There are so many benefits to mindful eating, this isn’t just about fat loss of body composition changes, although that is one of the potential benefits it’s not a guarantee if you don’t employ the educated eating portion of it. But benefits include improved digestion, reduced overeating, less cravings, more control over emotional eating habits, more enjoyment of food as well as supporting stress management. These are important for everyone but women in perimenopause who are finding that they get bloated over every little thing and have a ton of extra stress on their plate can usually benefit from making this priority.
So what is mindful eating? It is basically just what it says. Being present during your meals, paying full attention to your food when you eat, savoring each bite.
Too often we are eating completely distracted, we’re watching TV, scrolling social media, working or driving and this can be detrimental for a few reasons.
- You’re not paying attention to WHAT you’re eating. Maybe you just grabbed something on the go, is it even good? Is it nourishing? Or are you just trying to shove something in your face and move on with your day?
- You’re not paying attention to how MUCH you’re eating, and unless you’ve already portioned it out you will likely eat past the point of fullness. This can be exacerbated if the foods are processed, hyperpalatable like we touched on in part 1.
- The speed at which you eat, the amount you chew, and even your preparation to eat can impact your digestion – the faster you eat, the less you chew and little to no prep and coming in stressed all reduce the ability of your body to digest your food optimally.
Being mindful is really hard these days in general, I’m terribly guilty of it – part of my job requires me to be on social media and I get sucked in just like the rest of you. I’m thinking about work when I’m with my kids – I get it. But Mindful eating is really connected to the general principles of mindfulness, which emphasize being fully present, in the moment aware, and non-judgmental.
When we eat mindfully, we’re focusing on experiencing each moment of the meal. This means tuning in to our senses—savoring the taste, texture, and smell of each bite—rather than just eating on autopilot. This allows us to truly appreciate our food and be aware of our body’s natural signals of hunger and fullness, and eat more intuitively (after we’ve been educated of course).

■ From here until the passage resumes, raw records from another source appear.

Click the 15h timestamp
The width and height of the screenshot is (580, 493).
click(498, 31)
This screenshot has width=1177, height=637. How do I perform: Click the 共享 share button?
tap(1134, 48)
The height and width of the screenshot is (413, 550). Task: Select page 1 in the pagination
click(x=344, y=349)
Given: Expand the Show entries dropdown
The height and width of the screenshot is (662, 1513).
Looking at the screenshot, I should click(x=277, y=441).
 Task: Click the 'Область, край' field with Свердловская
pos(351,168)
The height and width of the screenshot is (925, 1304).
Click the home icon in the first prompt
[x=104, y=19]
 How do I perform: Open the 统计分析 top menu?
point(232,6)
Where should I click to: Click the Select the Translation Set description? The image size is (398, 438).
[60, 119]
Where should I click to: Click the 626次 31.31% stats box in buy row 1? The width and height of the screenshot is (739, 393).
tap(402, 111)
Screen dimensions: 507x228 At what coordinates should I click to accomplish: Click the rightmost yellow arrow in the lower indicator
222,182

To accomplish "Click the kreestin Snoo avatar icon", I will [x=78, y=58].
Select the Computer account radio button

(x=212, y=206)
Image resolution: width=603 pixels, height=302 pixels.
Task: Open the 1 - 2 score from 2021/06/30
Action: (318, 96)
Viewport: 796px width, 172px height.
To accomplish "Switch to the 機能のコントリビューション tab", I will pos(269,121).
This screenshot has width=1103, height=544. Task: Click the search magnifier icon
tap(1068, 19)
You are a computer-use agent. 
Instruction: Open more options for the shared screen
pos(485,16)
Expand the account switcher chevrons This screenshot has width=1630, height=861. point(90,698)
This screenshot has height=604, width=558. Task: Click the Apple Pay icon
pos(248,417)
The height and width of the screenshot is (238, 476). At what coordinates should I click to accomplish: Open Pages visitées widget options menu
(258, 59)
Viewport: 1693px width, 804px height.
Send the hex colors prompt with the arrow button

Mindfulness also teaches us to be non-judgmental, which is especially powerful in how we approach food. Rather than labeling foods as “good” or “bad” or feeling guilt around what we eat, you can accept your choices without criticism. Again, there’s a point of education because intuitively you might want to eat the whole cake, but once you learn what a serving is you can decide if eating the second helping is actually going to be serving you or not. And maybe it will, maybe mentally AND physically you need it at that point in time and that’s okay too. But again, the mindfulness, the education all tied together can really help you let go of restrictive or guilt-based eating patterns and instead approach each meal with curiosity and self-compassion.
Something I’ve changed my mind on as a functional nutritionist is that while food is fuel, it’s also connection, its comfort, it’s something to enjoy so recognizing what you actually need in that moment and what is ultimately going to serve you long term is important.
By staying present and aware during meals, you can build a healthier, more balanced relationship with food—one that nourishes both our body and mind.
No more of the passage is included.